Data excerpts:

---

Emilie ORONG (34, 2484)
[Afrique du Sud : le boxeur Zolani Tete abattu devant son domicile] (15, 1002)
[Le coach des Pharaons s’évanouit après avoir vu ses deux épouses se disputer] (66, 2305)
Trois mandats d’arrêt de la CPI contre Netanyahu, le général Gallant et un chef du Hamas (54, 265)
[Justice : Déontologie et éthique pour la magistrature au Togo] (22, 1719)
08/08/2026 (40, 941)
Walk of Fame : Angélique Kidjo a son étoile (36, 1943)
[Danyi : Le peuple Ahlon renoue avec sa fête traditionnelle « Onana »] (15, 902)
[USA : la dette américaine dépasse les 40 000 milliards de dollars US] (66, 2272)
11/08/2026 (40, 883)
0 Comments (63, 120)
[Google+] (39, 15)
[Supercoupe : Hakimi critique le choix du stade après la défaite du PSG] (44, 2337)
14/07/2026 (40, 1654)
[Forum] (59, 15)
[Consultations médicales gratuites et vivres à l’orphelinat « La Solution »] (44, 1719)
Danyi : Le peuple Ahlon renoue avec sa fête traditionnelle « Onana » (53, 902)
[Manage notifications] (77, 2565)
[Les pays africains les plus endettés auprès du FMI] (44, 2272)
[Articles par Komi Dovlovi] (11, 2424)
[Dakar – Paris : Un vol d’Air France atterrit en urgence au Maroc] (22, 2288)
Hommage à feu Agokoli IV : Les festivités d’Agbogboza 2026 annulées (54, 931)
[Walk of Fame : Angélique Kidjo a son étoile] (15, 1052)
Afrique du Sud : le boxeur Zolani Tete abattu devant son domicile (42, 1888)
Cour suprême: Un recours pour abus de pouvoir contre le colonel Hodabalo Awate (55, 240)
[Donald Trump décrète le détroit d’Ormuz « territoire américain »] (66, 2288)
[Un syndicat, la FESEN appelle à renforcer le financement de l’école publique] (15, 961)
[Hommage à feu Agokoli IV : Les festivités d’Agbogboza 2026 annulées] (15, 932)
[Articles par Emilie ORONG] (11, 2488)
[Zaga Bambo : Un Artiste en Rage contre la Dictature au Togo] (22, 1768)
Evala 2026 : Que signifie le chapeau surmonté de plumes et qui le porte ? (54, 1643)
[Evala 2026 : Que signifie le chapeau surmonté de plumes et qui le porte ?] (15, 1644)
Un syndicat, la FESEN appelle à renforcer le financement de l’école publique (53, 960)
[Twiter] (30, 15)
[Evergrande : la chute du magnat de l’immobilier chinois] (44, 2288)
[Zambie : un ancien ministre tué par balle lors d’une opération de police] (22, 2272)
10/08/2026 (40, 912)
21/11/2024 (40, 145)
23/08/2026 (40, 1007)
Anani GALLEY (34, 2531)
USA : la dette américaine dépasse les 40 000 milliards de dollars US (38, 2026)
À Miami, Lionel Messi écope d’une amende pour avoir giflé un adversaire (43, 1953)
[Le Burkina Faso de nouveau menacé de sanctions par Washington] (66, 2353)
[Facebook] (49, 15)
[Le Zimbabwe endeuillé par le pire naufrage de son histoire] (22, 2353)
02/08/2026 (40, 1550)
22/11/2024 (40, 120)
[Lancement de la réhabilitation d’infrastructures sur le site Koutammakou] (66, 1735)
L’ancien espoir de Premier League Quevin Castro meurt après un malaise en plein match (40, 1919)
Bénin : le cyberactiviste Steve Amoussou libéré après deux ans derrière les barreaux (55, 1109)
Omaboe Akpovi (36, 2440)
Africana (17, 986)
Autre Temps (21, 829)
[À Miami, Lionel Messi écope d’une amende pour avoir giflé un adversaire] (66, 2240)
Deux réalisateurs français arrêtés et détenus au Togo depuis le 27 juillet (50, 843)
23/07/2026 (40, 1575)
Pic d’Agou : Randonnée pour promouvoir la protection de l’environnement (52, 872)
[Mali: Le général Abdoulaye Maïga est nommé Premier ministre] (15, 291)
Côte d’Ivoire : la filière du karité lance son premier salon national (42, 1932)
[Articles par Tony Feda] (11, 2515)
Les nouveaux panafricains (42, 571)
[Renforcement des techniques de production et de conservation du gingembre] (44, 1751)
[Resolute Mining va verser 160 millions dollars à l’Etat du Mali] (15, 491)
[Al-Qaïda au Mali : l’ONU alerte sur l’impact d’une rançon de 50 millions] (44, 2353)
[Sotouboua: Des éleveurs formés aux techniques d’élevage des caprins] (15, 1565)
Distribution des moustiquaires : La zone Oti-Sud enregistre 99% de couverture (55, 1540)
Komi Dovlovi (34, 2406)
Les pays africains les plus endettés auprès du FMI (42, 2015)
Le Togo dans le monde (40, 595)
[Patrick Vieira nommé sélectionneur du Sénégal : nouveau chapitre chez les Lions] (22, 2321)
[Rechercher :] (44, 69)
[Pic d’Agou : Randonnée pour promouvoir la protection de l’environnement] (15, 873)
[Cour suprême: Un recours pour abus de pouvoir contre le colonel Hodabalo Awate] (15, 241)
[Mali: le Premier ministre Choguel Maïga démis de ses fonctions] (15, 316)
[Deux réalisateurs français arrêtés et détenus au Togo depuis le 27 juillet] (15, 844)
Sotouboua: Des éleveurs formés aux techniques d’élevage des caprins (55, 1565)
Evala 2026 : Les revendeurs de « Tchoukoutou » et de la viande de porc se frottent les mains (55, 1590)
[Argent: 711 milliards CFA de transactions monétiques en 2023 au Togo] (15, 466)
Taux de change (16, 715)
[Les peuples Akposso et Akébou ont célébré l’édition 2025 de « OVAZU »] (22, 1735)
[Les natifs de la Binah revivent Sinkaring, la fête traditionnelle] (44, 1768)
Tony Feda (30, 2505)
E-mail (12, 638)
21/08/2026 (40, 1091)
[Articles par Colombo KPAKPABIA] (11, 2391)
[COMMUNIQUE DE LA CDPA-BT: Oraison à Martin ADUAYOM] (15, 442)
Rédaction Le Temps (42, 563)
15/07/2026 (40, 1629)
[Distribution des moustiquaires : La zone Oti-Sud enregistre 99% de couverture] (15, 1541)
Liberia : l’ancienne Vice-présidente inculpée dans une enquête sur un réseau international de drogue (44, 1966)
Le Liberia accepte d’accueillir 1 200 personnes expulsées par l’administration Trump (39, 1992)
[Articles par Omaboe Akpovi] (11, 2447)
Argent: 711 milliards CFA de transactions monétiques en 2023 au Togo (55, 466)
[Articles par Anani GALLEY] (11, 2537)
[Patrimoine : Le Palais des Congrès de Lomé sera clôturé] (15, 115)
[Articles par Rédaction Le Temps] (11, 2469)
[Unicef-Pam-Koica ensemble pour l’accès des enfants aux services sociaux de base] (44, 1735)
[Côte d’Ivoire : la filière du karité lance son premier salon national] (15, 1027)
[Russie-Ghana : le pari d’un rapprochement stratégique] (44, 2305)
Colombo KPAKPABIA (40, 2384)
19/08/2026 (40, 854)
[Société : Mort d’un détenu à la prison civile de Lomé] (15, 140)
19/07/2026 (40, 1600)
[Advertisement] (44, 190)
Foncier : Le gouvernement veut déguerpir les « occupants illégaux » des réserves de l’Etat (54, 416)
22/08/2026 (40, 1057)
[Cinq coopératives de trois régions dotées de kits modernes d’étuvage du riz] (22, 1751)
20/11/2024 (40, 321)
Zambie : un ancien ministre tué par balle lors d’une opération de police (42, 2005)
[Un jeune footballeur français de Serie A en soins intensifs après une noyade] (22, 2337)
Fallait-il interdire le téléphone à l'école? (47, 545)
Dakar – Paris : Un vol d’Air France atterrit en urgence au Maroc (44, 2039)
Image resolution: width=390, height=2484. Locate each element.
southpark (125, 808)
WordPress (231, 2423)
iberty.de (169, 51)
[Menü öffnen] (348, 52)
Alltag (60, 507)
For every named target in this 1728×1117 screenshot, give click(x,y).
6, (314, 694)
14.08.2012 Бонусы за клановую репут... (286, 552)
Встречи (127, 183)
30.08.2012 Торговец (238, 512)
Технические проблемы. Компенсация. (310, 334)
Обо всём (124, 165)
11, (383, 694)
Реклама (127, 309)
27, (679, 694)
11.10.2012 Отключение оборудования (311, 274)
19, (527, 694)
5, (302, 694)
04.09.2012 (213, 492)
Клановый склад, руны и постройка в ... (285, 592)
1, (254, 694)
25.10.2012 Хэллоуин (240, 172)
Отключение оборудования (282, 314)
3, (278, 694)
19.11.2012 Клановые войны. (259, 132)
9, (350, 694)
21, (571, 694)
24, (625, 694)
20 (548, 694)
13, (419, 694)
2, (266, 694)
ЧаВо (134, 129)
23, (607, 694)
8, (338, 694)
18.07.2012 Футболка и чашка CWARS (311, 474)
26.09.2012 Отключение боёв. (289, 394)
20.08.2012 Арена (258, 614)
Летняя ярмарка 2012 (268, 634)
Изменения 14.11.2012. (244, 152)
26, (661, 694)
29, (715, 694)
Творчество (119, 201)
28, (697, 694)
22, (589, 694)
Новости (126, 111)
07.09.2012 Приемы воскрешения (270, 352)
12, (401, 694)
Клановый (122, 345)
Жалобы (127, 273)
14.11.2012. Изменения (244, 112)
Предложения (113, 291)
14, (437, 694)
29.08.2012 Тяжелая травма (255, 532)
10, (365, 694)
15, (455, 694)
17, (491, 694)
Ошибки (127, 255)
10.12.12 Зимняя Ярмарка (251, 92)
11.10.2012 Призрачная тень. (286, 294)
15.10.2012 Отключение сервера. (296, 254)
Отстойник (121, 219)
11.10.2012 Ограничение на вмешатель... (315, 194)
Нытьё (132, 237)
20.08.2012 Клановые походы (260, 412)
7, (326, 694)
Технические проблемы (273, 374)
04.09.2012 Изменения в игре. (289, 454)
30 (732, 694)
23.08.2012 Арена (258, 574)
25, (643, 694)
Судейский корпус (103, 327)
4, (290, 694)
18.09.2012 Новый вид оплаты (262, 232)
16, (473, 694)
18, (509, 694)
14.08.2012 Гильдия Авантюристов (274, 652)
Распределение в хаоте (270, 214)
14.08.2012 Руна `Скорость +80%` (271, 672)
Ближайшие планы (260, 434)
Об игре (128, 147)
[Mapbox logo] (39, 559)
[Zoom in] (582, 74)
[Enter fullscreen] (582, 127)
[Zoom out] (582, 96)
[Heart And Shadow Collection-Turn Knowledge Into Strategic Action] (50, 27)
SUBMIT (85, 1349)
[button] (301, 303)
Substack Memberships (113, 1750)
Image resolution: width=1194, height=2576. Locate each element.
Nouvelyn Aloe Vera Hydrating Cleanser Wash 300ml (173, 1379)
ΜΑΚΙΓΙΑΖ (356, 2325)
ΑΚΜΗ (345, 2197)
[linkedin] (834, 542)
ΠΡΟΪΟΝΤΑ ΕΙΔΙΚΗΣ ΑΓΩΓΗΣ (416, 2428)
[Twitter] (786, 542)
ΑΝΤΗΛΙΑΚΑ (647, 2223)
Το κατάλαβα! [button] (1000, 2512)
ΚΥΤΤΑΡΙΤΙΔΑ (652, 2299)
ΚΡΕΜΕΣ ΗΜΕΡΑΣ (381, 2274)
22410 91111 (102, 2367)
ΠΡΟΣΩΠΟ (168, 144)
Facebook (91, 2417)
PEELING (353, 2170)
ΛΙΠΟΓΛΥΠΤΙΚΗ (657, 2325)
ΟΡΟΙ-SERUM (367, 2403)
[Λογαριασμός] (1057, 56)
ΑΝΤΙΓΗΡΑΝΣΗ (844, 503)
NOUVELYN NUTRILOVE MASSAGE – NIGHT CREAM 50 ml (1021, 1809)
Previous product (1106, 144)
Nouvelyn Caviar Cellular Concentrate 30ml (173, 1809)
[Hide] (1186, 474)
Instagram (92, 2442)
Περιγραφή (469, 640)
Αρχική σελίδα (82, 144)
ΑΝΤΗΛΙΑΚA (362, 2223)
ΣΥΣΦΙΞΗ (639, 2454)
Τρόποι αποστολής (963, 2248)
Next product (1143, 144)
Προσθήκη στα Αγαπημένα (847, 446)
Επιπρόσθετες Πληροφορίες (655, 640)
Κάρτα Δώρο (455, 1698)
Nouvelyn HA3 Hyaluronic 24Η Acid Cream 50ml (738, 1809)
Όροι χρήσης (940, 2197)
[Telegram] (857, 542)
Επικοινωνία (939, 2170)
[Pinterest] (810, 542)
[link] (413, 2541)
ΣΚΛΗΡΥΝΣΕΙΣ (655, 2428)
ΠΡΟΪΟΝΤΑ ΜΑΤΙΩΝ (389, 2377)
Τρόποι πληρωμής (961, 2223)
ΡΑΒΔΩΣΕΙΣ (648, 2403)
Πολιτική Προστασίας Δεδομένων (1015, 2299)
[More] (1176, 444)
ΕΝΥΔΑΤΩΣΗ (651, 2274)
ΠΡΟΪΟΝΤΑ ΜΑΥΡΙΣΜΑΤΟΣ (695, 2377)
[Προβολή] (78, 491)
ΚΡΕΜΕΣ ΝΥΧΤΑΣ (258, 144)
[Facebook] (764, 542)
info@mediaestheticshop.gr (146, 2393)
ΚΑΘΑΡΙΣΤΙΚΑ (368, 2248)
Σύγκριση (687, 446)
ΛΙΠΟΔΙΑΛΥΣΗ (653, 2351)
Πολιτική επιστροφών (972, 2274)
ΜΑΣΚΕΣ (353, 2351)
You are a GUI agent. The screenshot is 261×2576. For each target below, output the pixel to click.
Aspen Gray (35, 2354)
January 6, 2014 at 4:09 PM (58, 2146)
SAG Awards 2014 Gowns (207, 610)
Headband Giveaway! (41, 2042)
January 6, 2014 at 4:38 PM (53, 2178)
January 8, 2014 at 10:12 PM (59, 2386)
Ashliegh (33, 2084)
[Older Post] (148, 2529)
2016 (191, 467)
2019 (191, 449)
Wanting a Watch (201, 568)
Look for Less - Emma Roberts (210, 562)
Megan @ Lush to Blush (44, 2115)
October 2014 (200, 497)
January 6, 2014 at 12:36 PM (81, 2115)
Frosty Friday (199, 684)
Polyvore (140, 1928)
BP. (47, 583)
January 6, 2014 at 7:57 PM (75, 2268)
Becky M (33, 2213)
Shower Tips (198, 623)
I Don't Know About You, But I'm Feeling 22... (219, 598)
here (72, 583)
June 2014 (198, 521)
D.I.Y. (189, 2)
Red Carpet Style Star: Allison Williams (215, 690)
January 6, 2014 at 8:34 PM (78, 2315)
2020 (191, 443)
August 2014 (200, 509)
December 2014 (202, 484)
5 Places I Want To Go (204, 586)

---

* **WHAT YOU HAVE TO DO**:
Set down exactly the lines of the data above, beginning with the line that has "info@mediaestheticshop.gr (146, 2393)" and ending with the line that has "2016 (191, 467)", and no others.

* **EXPECTED ANSWER**:
info@mediaestheticshop.gr (146, 2393)
ΚΑΘΑΡΙΣΤΙΚΑ (368, 2248)
Σύγκριση (687, 446)
ΛΙΠΟΔΙΑΛΥΣΗ (653, 2351)
Πολιτική επιστροφών (972, 2274)
ΜΑΣΚΕΣ (353, 2351)
You are a GUI agent. The screenshot is 261×2576. For each target below, output the pixel to click.
Aspen Gray (35, 2354)
January 6, 2014 at 4:09 PM (58, 2146)
SAG Awards 2014 Gowns (207, 610)
Headband Giveaway! (41, 2042)
January 6, 2014 at 4:38 PM (53, 2178)
January 8, 2014 at 10:12 PM (59, 2386)
Ashliegh (33, 2084)
[Older Post] (148, 2529)
2016 (191, 467)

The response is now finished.